The answer is yes. To some extent, both microarray and transcriptome analysis reached a plateau because there is a lot of accumulated data and we now see how the classical approach with microarray (which shows changes of gene expression level), as well as RNA-seq (where we’ll see how genes are activated), contribute. These methods cannot explain the larger part of the problem with the diseases we face. Even if a gene is okay, the problem can come from a necessary activator, and we cannot find the proper site. Sometimes the gene part is mutated, and the enhancer part is damaged. Let’s take the data from microarray of diseases in a healthy person. Microarray shows no difference at all. Does this mean we should forget about this gene? Not at all. We take a look at the transcriptome, and we see the gene stays stable, so the expression doesn’t change. Does this mean we should forget about this gene? No. There are many cases in which in the same region of the genome, there are several initiation sites for transcription.

But the question is: Why start from those microarray and transcriptome approaches? If we study human genes, we would want to use the most advantageous method. This is why CAGE works. The same question applies when finding new biomarkers. Let’s say we have an HIV-infected person and we want to take their blood in the early stages with no virus present yet. If you use microarrays, you’ll see changes in expression and transcriptomes. But if you use CAGE, you’ll get many times more information, and it gives you variations produced from the same gene. You have a much better chance to see what can be different. It gives you more variety and more potential biomarkers. In that sense, CAGE gives you a lot of advantages over classical transcriptome analysis.

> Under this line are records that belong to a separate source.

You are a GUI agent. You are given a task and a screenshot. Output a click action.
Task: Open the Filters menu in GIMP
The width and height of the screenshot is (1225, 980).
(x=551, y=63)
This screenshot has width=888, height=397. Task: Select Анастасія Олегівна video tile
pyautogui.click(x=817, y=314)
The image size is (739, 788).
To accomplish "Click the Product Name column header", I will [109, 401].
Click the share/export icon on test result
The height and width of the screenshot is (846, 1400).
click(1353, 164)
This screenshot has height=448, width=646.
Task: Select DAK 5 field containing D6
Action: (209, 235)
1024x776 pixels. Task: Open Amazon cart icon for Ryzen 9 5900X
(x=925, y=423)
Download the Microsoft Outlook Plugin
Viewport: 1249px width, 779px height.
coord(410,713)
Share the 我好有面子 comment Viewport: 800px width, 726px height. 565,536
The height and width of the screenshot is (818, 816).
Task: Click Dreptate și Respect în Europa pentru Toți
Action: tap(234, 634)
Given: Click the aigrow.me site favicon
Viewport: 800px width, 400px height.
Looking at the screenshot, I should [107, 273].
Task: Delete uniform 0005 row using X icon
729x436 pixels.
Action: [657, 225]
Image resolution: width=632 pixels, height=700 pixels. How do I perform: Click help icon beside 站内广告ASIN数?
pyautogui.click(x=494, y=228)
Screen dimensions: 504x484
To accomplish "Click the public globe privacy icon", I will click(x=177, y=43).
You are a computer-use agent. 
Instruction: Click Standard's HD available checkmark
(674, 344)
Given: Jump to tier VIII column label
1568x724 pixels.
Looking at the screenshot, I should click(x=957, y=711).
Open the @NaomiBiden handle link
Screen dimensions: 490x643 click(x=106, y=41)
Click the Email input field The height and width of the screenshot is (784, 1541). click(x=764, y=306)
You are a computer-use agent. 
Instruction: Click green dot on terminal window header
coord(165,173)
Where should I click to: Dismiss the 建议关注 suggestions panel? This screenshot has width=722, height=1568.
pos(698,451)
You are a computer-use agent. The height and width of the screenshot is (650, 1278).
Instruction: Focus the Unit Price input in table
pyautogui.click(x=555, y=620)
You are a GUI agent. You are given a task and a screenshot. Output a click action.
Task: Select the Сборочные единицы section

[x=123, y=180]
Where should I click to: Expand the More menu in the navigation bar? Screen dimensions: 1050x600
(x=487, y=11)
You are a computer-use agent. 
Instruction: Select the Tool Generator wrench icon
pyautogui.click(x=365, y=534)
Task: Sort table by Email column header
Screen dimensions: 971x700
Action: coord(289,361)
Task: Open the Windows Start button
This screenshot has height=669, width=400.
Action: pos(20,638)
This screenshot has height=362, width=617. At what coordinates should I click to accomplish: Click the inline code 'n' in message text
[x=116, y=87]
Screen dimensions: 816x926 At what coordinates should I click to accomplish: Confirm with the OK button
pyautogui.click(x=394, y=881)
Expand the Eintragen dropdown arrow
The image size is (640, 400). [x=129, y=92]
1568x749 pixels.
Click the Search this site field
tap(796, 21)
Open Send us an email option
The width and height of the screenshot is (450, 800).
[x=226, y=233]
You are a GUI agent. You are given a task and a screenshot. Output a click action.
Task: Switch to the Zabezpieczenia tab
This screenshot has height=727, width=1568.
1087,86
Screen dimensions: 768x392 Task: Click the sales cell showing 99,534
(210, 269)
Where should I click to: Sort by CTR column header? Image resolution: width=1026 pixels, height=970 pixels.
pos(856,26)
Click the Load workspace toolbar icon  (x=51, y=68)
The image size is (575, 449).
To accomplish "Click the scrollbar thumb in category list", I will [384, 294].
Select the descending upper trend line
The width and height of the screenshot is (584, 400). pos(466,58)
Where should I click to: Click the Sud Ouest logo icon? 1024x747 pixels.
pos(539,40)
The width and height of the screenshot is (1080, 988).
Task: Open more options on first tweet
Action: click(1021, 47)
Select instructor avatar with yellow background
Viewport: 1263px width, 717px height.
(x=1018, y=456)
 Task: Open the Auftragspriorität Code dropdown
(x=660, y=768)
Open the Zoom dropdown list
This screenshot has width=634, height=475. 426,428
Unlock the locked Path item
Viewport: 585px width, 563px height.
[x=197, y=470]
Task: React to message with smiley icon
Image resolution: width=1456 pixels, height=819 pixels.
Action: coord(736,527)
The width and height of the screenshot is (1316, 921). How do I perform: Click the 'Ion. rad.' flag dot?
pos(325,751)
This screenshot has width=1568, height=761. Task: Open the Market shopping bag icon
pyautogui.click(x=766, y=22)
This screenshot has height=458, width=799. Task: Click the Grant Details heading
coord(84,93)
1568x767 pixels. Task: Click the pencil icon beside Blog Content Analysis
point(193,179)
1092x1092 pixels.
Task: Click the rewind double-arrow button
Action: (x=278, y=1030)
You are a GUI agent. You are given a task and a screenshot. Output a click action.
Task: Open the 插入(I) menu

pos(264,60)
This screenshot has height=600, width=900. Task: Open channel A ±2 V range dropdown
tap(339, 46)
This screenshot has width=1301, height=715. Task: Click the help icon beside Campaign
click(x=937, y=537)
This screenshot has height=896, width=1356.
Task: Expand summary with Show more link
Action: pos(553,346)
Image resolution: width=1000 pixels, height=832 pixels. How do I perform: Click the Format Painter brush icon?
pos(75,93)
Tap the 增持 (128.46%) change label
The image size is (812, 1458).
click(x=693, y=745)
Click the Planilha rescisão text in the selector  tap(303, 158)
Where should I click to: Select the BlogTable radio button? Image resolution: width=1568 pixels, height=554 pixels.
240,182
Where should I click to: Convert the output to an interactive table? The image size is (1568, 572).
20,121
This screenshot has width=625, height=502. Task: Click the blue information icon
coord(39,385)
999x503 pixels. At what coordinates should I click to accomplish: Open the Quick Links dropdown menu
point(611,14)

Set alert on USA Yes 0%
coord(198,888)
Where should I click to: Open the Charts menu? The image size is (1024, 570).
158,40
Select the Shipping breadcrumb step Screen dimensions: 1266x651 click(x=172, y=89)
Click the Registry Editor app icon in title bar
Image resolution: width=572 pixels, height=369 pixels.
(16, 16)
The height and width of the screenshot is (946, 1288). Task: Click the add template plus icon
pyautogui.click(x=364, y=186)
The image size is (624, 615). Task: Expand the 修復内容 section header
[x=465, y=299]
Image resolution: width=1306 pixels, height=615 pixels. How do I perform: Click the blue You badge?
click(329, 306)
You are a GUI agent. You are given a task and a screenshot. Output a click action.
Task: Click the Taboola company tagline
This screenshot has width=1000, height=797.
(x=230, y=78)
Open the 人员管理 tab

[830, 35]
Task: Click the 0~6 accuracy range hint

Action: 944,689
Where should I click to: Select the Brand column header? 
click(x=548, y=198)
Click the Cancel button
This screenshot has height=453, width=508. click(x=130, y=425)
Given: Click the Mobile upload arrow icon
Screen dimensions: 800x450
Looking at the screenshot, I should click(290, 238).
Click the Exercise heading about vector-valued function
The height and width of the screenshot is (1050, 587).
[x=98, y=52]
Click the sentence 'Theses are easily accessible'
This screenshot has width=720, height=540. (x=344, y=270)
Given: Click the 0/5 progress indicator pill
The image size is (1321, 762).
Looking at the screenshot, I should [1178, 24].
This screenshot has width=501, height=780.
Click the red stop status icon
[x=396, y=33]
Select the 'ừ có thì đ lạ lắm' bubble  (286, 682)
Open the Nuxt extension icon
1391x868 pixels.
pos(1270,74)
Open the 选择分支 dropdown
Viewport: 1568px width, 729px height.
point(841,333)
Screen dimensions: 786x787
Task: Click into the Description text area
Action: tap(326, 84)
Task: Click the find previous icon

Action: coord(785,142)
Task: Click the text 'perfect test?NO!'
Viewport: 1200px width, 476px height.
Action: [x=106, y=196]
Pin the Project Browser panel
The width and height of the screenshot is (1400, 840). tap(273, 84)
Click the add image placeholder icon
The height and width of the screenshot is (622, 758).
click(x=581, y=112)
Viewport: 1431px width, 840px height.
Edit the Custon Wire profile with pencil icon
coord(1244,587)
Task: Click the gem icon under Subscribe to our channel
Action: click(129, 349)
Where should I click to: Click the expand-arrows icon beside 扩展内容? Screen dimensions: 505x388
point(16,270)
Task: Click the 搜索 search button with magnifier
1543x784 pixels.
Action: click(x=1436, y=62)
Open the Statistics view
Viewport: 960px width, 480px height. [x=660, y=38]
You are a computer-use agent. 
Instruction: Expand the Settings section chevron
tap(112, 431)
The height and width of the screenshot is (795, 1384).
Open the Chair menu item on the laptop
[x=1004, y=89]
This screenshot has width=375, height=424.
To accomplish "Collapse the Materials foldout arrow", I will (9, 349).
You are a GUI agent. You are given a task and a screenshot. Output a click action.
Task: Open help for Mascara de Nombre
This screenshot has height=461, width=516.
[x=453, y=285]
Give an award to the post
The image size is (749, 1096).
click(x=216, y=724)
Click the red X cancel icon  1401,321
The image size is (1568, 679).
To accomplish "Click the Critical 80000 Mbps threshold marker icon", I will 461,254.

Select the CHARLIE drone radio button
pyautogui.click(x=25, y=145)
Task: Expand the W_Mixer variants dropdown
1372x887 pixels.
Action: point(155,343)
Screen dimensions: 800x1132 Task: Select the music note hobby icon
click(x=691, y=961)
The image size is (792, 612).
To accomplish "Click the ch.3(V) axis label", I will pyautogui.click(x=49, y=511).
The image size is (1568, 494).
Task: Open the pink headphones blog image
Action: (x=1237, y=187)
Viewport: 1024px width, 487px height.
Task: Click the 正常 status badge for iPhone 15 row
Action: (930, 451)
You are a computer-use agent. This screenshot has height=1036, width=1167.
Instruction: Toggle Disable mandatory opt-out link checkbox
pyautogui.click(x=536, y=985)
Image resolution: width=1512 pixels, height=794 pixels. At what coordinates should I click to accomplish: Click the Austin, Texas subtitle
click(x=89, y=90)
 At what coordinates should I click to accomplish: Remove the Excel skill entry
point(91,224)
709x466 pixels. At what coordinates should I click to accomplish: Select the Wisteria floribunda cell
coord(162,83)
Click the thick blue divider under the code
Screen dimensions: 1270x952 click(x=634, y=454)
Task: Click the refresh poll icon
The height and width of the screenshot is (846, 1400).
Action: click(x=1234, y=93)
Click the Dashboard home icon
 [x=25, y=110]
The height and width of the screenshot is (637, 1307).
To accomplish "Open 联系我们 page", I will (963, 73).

Are there any aspects of CAGE that need improvement?

Yes. Compared to classical transcriptome approaches, CAGE is still a bit too highly technological. It gives you a lot of output and contributes a lot. It will probably be very beneficial once it has made a premix or becomes easier for end users. Another thing is to reduce the price. Because it involves many steps and careful selection, the price of one round of analysis by microarray transcriptome is a bit different, with CAGE being the most expensive. Once you’ve made comparable pricing, people will probably forget about transcriptome and switch to CAGE in many applications because it provides more information from the same set of data.